The first half of 2020 has been a stress-filled, action-packed 6 months.  Investment volatility was extremely high in the first quarter and has been more muted in the second quarter.  Some sectors, particularly  technology and anything cloud or internet based has outperformed most expectations.  Other sectors lag behind.  Here is a score card for 2020 through June 30th:

S&P 500                       -3.04%   (500 largest US companies)

Dow Jones Industrials -9.50%   (30 stocks representing our Industrial complex)

Nasdaq                        +12.1%  (Technology heavy index)

Russell 2000                -13.6%  (small US companies)

EFA Index                    -12.3%, (World excluding USA and Canada)

US Bond Index             +5.25% (Fixed Income)

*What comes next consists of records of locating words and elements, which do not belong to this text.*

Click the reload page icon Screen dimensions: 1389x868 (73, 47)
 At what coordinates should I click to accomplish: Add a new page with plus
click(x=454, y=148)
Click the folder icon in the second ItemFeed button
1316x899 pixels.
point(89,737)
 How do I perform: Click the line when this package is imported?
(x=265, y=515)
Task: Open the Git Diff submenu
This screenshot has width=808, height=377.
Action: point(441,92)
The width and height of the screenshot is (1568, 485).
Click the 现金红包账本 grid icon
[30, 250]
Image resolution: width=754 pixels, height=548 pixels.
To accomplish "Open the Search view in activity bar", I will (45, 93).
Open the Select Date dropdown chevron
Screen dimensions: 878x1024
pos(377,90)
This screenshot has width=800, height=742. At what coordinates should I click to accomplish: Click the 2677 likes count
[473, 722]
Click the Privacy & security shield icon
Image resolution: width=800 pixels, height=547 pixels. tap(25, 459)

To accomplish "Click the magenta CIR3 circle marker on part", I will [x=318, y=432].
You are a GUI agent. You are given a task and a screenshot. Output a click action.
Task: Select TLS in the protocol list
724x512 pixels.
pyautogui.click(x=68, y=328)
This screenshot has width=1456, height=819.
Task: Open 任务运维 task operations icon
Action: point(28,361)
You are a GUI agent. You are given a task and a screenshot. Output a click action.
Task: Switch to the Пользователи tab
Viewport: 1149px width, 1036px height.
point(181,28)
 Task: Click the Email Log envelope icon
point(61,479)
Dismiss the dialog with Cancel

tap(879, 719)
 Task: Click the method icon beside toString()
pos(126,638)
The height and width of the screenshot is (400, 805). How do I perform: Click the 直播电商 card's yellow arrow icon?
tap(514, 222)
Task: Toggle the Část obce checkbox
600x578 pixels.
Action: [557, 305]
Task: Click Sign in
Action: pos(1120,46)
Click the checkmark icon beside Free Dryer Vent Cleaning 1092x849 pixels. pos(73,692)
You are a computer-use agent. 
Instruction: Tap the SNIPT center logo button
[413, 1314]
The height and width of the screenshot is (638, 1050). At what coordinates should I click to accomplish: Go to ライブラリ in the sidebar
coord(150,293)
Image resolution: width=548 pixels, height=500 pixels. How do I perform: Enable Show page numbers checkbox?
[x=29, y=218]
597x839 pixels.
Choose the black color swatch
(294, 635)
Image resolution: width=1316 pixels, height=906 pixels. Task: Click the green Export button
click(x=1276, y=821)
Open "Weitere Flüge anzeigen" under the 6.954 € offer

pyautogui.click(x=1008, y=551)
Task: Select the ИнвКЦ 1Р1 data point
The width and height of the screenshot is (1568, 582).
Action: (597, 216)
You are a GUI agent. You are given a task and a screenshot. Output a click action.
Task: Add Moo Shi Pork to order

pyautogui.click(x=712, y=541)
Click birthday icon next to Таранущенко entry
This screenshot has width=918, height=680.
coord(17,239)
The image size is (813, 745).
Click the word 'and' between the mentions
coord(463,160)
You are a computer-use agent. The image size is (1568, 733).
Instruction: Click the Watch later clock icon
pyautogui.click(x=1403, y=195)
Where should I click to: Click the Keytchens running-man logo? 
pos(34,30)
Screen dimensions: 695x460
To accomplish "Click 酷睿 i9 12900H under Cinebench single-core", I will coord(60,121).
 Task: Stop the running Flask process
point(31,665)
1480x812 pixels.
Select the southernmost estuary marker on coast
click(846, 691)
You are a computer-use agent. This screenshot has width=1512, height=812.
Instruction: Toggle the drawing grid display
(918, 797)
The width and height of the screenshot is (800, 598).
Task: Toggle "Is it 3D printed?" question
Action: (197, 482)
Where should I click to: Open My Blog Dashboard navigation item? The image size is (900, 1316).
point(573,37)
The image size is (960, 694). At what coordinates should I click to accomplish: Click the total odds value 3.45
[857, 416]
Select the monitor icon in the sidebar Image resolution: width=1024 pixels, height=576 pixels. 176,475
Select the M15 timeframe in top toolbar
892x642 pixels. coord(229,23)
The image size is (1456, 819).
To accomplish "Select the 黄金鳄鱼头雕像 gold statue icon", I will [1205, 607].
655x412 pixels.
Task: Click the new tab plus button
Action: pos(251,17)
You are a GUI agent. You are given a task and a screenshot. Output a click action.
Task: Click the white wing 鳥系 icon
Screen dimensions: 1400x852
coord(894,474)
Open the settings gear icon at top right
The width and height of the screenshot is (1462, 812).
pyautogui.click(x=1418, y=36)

The US markets have experienced better recovery from the market correction than the rest of the world, so far.  I think this recovery can be credited to the 3+ trillion dollar Care Act enacted in early April.  The result has been a rapid V recovery in major indexes, especially the technology sector.  Eventually, earnings growth will need to substantiate stock prices.  I would argue that many companies, particularly the most loved names in the technology space (i.e. Apple, Amazon, Tesla) have become wildly overpriced, because, while stock prices have recovered, earning, for the most part, have not.  Many companies have withdrawn guidance on their future earnings because the economic turmoil caused by Covid-19 has made future results unpredictable.  The Payroll Protection Plan or PPP may have saved many small businesses from collapse, but many small companies may face financial trouble later this year.  I expect the default rate for high yield bonds to rise in the coming months which is why I sold off most high-yield investments last quarter.  Additional investment in fixed income should prioritized quality.  With governments worldwide creating more debt in efforts to stimulate economies, precious metals and commodities may continue to appreciate.  Inflation has not been an issue, but it may be a natural consequence of this fiscal policy.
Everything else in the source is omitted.